# Liste mit 2 Elemente erstellen



## Xching (24. Oktober 2012)

hallo Zusammen, ich weiß es nicht wie ich 2 Elemente in eine Liste erstellen soll,weißt jemand, wie das geht z.b wenn k1 und k2 gleich sind, fügt k1 und k2 in der Liste ein .


----------



## Billie (24. Oktober 2012)

Erstelle Dir ein Objekt "ValuePair" od. ähnliches welches Deine zwei Werte speichert und stelle diese Objekte in die Liste.

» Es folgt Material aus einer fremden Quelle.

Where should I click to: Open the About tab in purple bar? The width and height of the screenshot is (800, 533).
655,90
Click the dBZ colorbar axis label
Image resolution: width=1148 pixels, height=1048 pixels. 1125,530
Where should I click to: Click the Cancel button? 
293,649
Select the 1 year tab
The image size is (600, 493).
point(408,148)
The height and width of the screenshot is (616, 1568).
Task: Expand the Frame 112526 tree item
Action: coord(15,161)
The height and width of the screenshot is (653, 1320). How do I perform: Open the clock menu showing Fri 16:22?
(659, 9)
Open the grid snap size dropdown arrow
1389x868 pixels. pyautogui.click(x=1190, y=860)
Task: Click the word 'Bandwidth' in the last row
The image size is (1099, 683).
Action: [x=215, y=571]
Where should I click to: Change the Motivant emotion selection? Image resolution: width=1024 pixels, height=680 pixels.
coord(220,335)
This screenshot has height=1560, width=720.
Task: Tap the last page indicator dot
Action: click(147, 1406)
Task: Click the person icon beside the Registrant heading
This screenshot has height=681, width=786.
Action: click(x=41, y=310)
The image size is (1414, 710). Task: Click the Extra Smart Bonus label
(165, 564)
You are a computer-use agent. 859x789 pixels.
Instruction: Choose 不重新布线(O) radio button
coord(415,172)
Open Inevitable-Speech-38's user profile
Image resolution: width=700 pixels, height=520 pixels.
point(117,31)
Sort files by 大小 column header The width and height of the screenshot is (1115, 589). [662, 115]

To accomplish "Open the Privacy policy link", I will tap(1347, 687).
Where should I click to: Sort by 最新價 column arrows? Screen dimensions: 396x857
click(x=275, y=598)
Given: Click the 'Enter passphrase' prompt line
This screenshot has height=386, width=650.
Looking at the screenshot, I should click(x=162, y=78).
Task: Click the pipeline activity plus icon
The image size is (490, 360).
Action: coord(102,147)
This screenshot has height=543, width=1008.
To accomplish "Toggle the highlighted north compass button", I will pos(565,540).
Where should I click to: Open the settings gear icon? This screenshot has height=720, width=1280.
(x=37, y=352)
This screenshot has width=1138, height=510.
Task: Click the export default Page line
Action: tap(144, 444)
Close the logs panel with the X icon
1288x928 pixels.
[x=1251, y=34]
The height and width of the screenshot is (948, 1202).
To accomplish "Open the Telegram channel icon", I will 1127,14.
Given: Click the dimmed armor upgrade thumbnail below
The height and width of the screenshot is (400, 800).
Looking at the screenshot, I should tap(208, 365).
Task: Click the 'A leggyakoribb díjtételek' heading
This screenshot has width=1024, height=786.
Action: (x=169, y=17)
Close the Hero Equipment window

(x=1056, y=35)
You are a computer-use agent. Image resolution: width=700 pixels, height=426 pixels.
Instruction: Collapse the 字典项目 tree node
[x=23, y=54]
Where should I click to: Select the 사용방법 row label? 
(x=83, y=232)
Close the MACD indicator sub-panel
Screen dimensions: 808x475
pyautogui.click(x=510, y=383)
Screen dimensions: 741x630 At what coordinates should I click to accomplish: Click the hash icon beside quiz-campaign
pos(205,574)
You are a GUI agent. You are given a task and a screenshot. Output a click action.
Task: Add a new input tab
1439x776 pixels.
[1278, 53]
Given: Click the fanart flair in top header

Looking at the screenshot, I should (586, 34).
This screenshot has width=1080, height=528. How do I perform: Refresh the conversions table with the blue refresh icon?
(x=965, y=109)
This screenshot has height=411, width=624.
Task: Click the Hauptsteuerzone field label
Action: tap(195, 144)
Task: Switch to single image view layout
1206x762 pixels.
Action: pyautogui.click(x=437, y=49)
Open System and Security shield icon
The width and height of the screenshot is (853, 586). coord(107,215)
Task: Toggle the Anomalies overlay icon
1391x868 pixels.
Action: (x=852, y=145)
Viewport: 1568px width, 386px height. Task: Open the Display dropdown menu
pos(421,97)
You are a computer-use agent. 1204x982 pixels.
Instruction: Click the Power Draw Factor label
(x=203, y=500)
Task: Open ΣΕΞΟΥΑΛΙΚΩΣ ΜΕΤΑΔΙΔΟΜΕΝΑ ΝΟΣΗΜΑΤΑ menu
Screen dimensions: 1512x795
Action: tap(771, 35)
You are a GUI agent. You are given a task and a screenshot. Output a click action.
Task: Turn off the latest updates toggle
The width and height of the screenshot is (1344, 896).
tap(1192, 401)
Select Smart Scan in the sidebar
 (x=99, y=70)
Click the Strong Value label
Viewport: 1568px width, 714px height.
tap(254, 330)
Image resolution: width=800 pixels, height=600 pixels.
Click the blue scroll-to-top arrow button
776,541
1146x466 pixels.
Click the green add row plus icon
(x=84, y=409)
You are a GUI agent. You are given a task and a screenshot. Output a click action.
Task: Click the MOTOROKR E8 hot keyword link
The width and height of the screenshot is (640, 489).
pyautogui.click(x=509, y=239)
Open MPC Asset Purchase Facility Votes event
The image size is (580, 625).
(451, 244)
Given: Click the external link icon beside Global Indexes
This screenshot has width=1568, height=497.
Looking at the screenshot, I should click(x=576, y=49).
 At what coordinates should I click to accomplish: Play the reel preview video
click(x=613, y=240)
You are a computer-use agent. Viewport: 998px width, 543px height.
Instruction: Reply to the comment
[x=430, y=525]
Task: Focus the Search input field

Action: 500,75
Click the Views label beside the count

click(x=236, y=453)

Oder kommt vielleicht eine Map für Dich in Frage? Eine Map speichert Schlüssel-Wert-Paare. Beides können dabei beliebige Objekte sein, allerdings müssen die Schlüssel-Objekte eindeutig sein.


----------



## Xching (24. Oktober 2012)

kann ich mit eine ArrayList machen****


----------



## sheel (24. Oktober 2012)

Ja, du kannste machen******! 


```
class ValuePair {
    public Klasse1 a;
    public Klasse2 b;
}

...

... = new Arraylist<ValuePair>();
```

Und wieder mal:
Du hilfst weder uns noch dir selbst,
wenn du zuerst Code zeigst und dann schnell wieder rauslöscht.


----------



## Xching (24. Oktober 2012)

in mein Code habe ich mit iterator gemacht , weil ich vergleichen möchte und wissen möchte, ob es Kunde in der Datei Kunde mehrfach vorkommen , wenn ja soll alle  Kunde , die gleich sind, zurückliefern


----------



## sheel (24. Oktober 2012)

Xching hat gesagt.:


> in mein Code habe ich mit iterator gemacht , weil ich vergleichen möchte und wissen möchte, ob es Kunde in der Datei Kunde mehrfach vorkommen , wenn ja soll alle  Kunde , die gleich sind, zurückliefern.


Gut.
Ist doch schön.



Spoiler



Das Problem fehlt.


----------



## Xching (24. Oktober 2012)

Ich hab Problem in If Anweisung, ich weiß es nicht, wie ich eine Liste mit 2 Parameter k1 und k2 erstellen soll, wenn die beide gleich sind


----------



## sheel (24. Oktober 2012)

Schön langsam glaub ich zu verstehen.

a) Vergiss das ArrayList<List<>> mal ganz schnell.
Nur ArrayList<Kunde>

b) Implementiere compareTo und equals bei Kunde.

c) Sortiere alles.

d) Dann in einer Schleife paarweise durchgehen und mit equals auf Gleichheit prüfen.


----------